■ **TEXT PASSAGE**
>>>>
According to Dictionary.com, intimacy is defined as “a close, familiar, and usually affectionate or loving personal relationship with another person or group.”

I know that for me, whenever I hear the word intimacy, the first thing I think of is sexual intercourse. However, I know and as Dictionary.com defined, it involves so much more than sexual intercourse. It envelops the 5 love languages into it. Intimacy can include but is not limited to cuddling, kissing, holding hands, cooking together, writing little notes for each other, giving each other massages, and sex. It can be any positive and healthy act that makes you feel emotionally closer to your partner.

With that being said, I do want to focus on sexual intercourse in love relationships.

The question that I often get from my pre-marital couples is, how often should they engage in sexual intercourse. My answer is always, I don’t know. Honestly I don’t because I am not a part of their relationship. But I can offer some things that can help you and your partner determine how often you should be having sex.

First, how often do you and your partner WANT to have sex? Let’s say you want to have sex once a week but your partner wants to have sex three times a week, I would recommend coming to a compromise. This means that both of you need to discuss and decide what is a healthy balance for your relationship. A compromise does not mean one of you is giving in to the other. However, I recommend not going more than a month without sexual intercourse unless necessary such as postpartum, medical condition, or physically apart due to work.
<<<<
■ **EXCERPTED DATA**
>>>>
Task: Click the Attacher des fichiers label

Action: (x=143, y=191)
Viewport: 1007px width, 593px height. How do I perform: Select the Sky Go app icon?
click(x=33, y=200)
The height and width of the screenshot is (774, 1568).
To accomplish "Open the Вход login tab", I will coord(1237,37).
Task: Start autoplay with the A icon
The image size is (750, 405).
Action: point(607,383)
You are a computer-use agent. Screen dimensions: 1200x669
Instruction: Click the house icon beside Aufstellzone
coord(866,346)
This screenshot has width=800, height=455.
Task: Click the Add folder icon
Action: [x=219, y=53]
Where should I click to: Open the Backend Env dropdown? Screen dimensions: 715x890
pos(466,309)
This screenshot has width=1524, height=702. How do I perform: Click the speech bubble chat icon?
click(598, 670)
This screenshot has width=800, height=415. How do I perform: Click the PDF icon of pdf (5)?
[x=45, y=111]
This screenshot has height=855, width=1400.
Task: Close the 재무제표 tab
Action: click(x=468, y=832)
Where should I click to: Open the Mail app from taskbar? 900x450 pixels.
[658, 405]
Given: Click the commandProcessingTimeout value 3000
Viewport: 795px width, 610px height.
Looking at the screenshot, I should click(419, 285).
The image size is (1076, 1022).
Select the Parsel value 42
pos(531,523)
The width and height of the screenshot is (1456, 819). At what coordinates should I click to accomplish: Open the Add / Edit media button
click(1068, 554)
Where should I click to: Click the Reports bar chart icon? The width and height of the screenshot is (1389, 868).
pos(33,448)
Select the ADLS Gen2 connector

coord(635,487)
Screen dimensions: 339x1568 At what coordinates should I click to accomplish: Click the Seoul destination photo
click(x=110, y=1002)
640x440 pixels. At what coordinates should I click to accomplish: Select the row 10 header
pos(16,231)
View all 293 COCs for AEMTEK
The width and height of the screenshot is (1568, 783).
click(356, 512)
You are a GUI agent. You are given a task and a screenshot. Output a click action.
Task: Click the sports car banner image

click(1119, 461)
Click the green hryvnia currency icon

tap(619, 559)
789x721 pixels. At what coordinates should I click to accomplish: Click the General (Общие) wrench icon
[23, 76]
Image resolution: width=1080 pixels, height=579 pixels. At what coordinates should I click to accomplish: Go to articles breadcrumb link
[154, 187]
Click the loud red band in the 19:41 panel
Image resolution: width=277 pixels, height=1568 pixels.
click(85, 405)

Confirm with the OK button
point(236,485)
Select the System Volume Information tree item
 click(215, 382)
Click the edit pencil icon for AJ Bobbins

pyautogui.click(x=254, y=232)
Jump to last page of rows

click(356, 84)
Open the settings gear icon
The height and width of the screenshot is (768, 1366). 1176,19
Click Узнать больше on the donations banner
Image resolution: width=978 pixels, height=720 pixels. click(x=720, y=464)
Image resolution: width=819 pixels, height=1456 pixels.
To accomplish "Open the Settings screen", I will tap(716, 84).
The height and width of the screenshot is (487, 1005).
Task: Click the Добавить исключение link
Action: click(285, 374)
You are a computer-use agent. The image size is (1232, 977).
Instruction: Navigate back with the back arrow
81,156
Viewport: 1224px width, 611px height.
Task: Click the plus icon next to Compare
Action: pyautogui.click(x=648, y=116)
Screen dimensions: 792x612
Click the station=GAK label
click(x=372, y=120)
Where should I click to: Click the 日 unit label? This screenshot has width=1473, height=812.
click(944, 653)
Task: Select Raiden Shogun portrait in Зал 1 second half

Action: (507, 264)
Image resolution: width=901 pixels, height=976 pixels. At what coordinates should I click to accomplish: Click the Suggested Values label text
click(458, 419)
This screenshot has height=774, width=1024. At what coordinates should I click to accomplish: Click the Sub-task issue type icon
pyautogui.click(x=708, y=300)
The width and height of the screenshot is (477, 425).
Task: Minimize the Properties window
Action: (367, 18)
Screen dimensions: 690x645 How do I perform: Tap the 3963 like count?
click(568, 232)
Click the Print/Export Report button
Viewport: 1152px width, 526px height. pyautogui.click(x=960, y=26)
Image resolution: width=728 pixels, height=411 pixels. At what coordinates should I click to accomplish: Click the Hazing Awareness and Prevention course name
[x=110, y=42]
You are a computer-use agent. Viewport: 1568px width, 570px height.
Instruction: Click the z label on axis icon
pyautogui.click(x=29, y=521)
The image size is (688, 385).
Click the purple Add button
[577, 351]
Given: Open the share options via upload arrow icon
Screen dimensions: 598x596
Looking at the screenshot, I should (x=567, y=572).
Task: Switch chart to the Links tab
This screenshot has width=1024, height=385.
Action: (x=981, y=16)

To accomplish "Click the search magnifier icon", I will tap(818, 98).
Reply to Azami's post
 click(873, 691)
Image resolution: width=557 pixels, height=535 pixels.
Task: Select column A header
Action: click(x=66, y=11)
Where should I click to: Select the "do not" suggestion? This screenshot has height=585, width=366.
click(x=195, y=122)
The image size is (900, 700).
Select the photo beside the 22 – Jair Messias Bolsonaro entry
<<<<
■ **BRIEF**
Resume the passage on intimacy and how often couples have sex, picking up right after its last sentence.

■ **ANSWER TO THIS PROBLEM**
Also, is there anything that is preventing you and your partner from having sexual intercourse outside of medical conditions? For example, do your work schedules conflict? Awhile back, my husband and I were working different shifts so we barely saw each other on the weekdays. By the time he got home from work, I was already asleep. When I woke up in the morning, he was still sleeping. So the only time we actually got to spend together was on the weekends if we didn’t have other responsibilities or events going on.

Lastly, please, please, please discuss your sexual desires. You are in a love relationship together, so there is no reason why you have to hide your sexual desires. You and your partner are responsible for making sure that each other’s sexual desires are met. However, if you or your partner’s sexual desires are not positive or healthy then I suggest seeking help from a mental health professional.

I am hoping that these points can help jumpstart some conversations between you and your partner. As you two discuss this topic, I am sure that more things will start to come up for you. If there is any past trauma that is preventing you or your partner from engaging in any form of intimacy, I would recommend seeking help from a mental health professional.